Sir,—J. D. Bourchier's career, as outlined in your notice of his biography,, was so remarkable an instance of how, in an ill-chosen profession, a man of
great ability may be looked upon as incompetent that some further recollections of his experiences at Eton may perhaps be of interest to your readers. He and I were assistant masters there at the same time, and as we were both rather out of sympathy with the orthodoxies of the place, I saw a good deal of him for several years.
It must be admitted that he was not successful as a teacher, even less so than the majority of us. Everybody liked him; and some of the senior masters, especially E. C. Austen Leigh, tried to acclimatize him, so to speak, and to induct him, alien and neophyte that he was, into the Eton ritual. But he was constitutionally incapable of being so guided. In the first place, he was extremely unpunctual, and was often so late in his rush to "early school" that by the time he arrived at his class-room the boys had taken what was called "a run," the tradition being that after fifteen minutes' waiting they were entitled to decamp. It might have gone hard with him but for the fact that the Headmaster, Dr. Hornby, was not so punctual himself as to be likely to find fault, on that score, with an erring assistant. Nor was this failing on Bourchier's part confined to his school duties.

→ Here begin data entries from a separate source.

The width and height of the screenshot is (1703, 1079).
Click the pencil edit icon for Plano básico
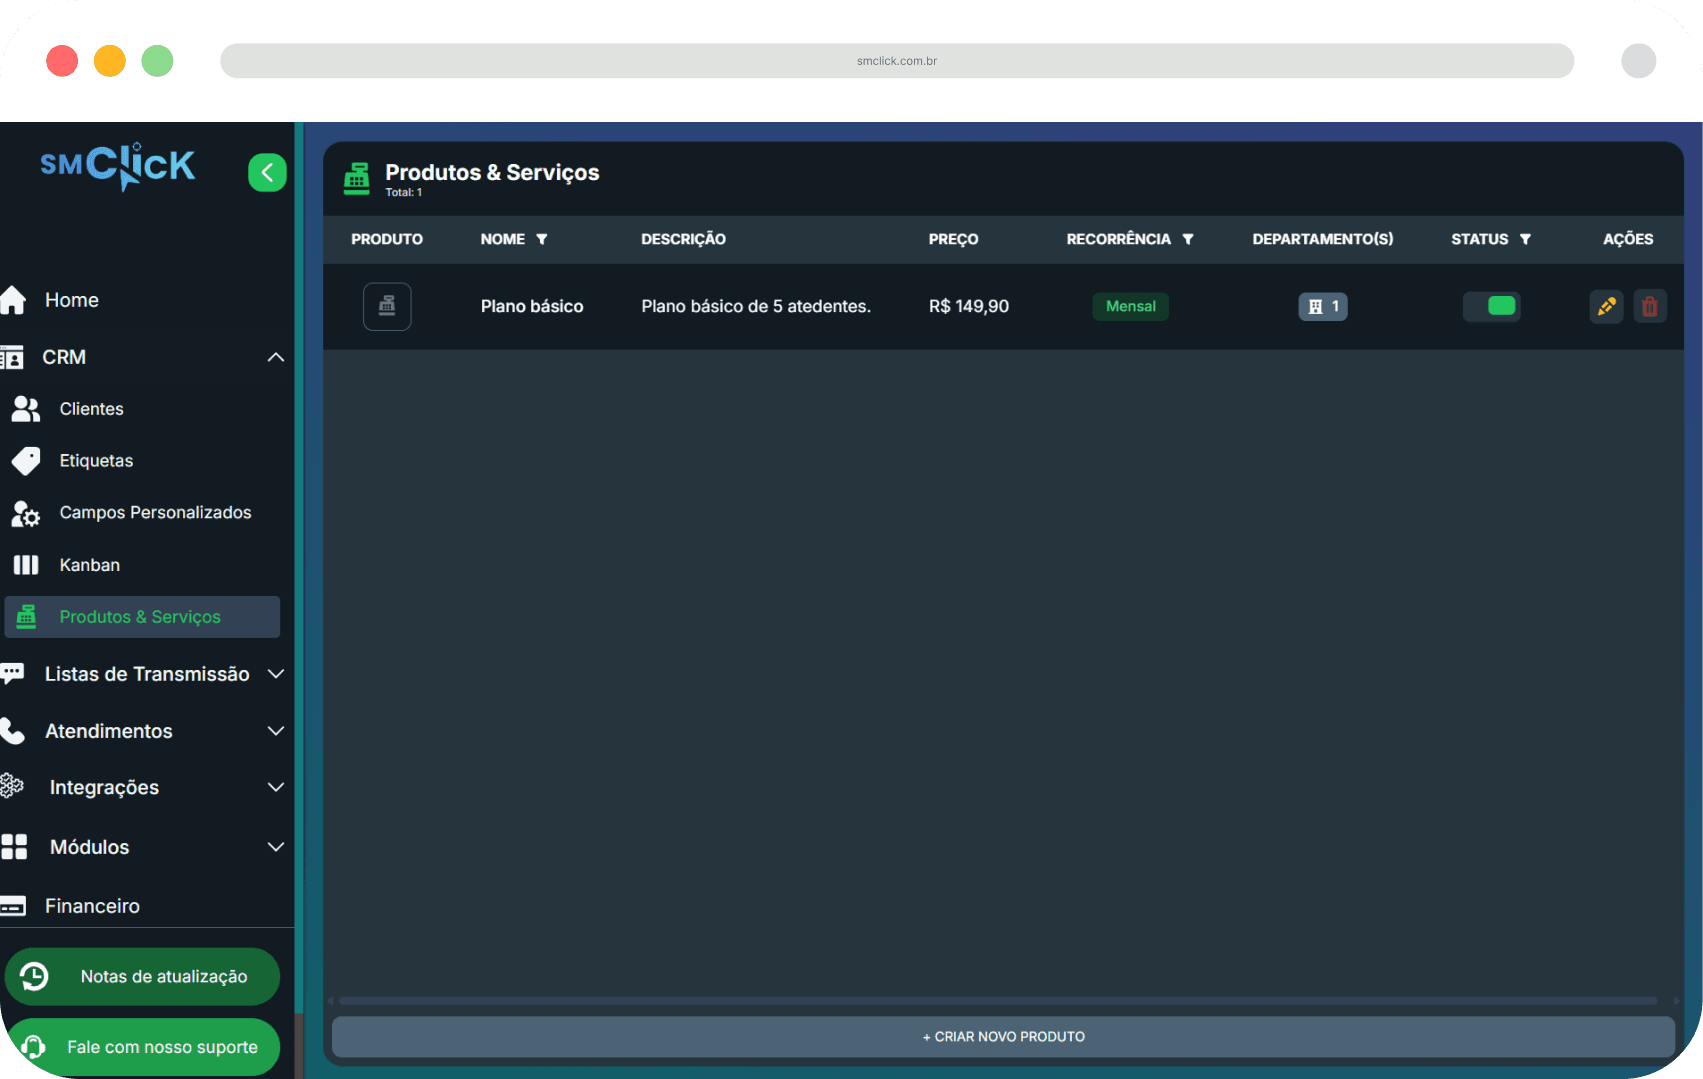[1606, 306]
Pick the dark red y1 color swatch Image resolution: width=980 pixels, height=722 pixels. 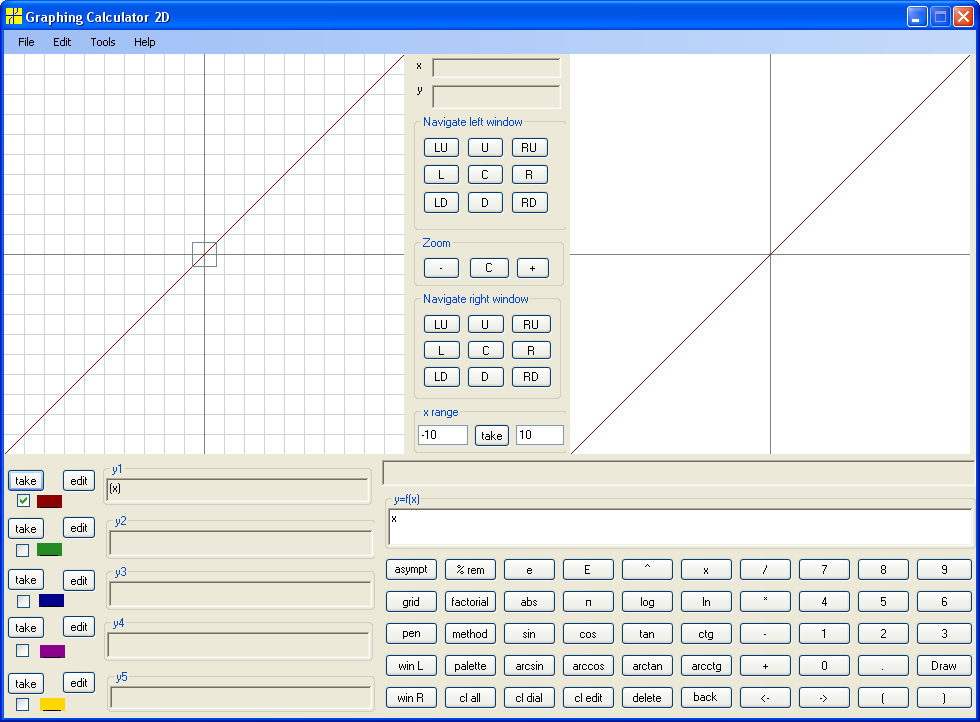[x=49, y=501]
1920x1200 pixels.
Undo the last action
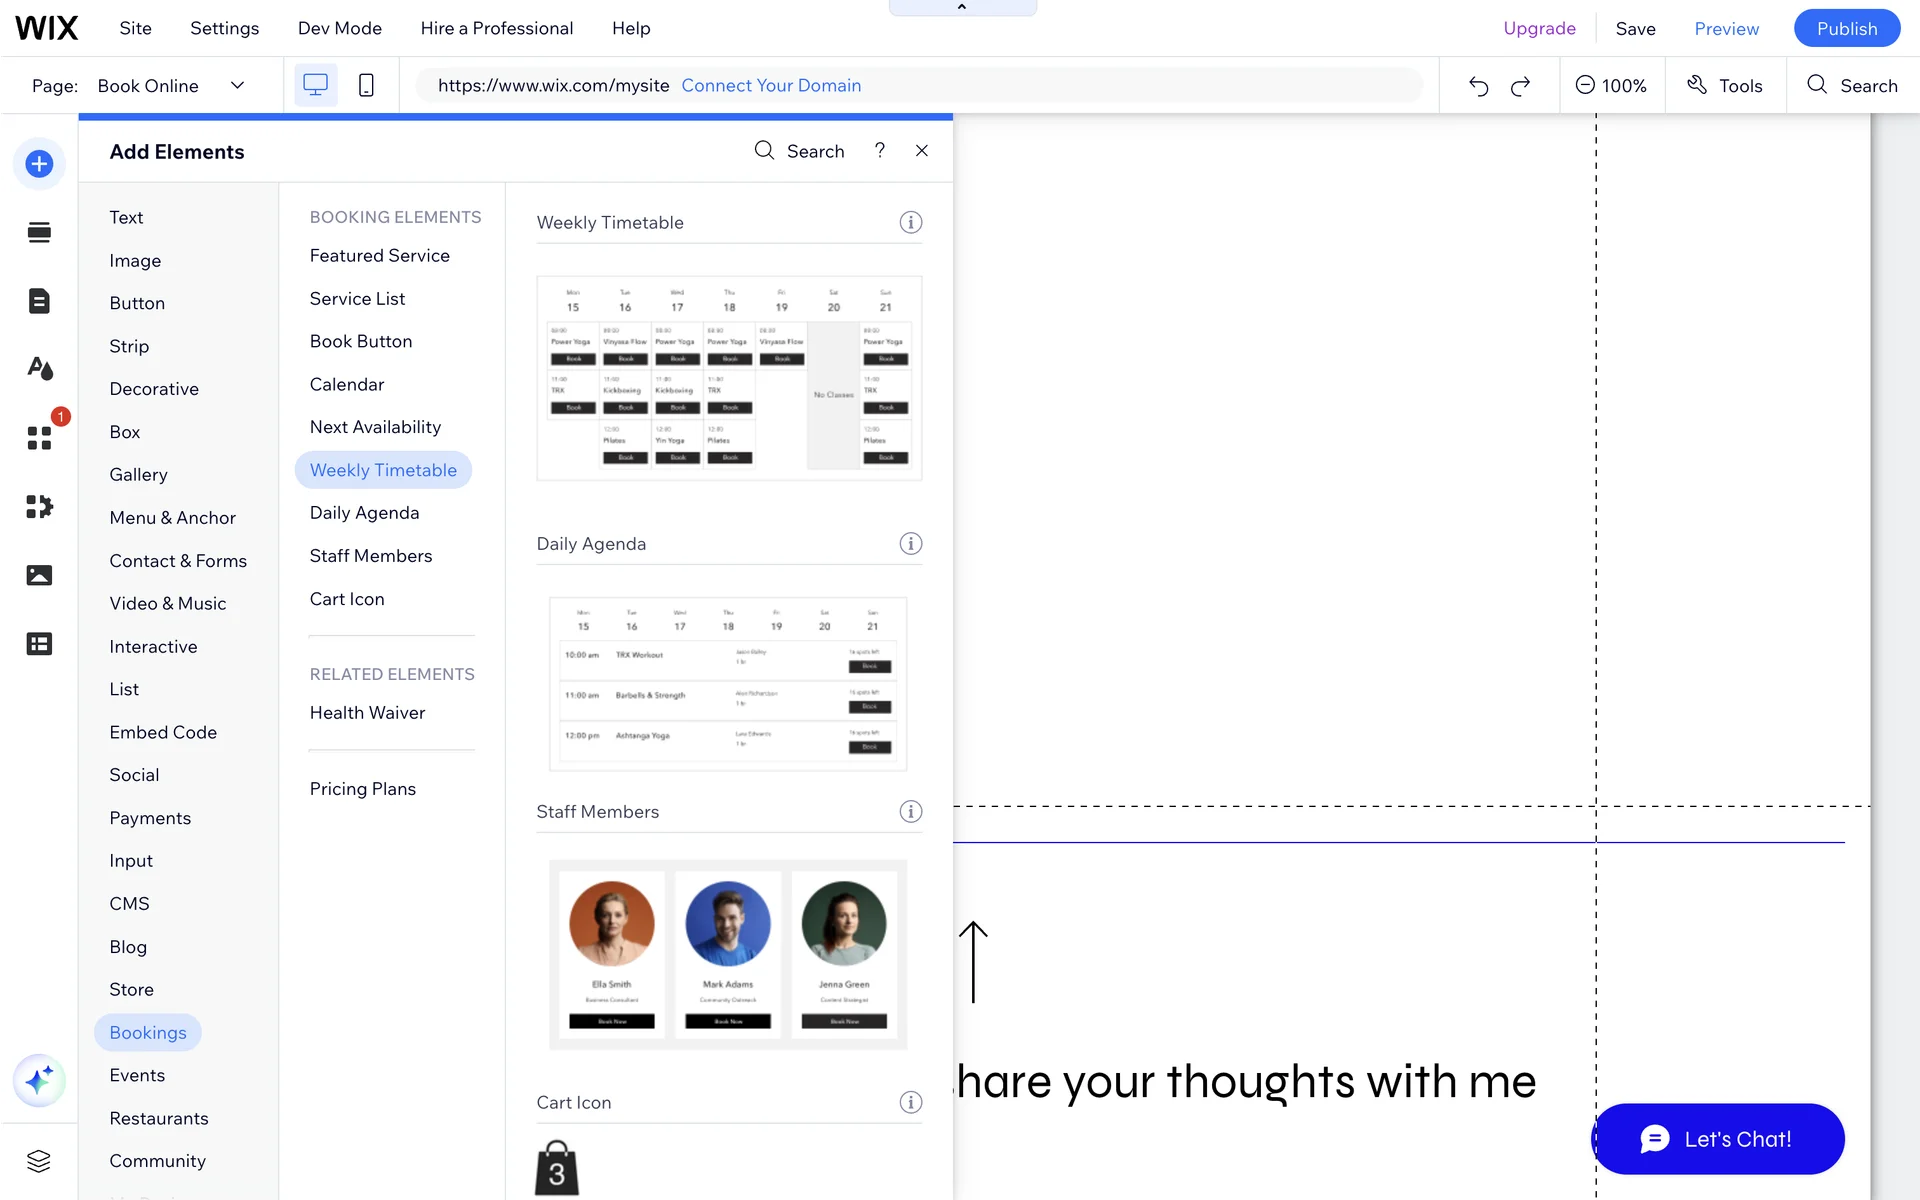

Once, having arrived very late at a dinner partly he gave, to the amusement of the other guests, the rather strange excuse that he 'had fallen over a sheep"—how or where was not stated.
With the boys Bourchier was on pleasant and genial terms, if not exactly a disciplinarian. He once told me that in the course of a history lesson he had purposely amused them by addressing to Mr. Arthur Bourchier, then an Eton boy in his Division, a leading question to which the answer (correctly. given) was "Cardinal Bourchier." Thus was exhibited a trio of Bourchiers which gave general satisfaction. But, pleasant and talented as Bourchier was, a good scholar and a fine musician, he was regarded, not without reason, as by no means fitted for his post, and his increasing deafness even at that date was adding to his difficulties. It was said, indeed, that, with his liking for outdoor life, he was a little ashamed of his pedagogic profession, and that when he returned to Ireland in the holidays, and was asked what had been the cause of his absence he would say that he "had been spending a few weeks in the neighbourhood of Windsor."
I saw Bourchier now and then in later years, during his visits to London from the East, and he told me, with amusement, that from an Eton master he had become the friend and associate of kings, with one of whom he had become quite "chummy" in private, though he had to conform to the usual ceremonies before the eyes of the Court. To a friend who asked him how he was able in spite of his deafness, to act as The Times correspondent, he replied that, as everything you hear in the Balkan countries is a lie, his infirmity had been a help rather than a hindrance to his work, and had saved him from transmitting false reports to Printing House-square. Here is a principle which might be worth the consideration of Governments as well as of editors. Diplomacy may yet be found to be peculiarly the function of the deaf.
Bourchier at Eton was "a fish out of water"; but it was a defect less of character than of environment, and so, with a prosperous change of scene, the wrong man in the wrong place emerged as the right man in the right one.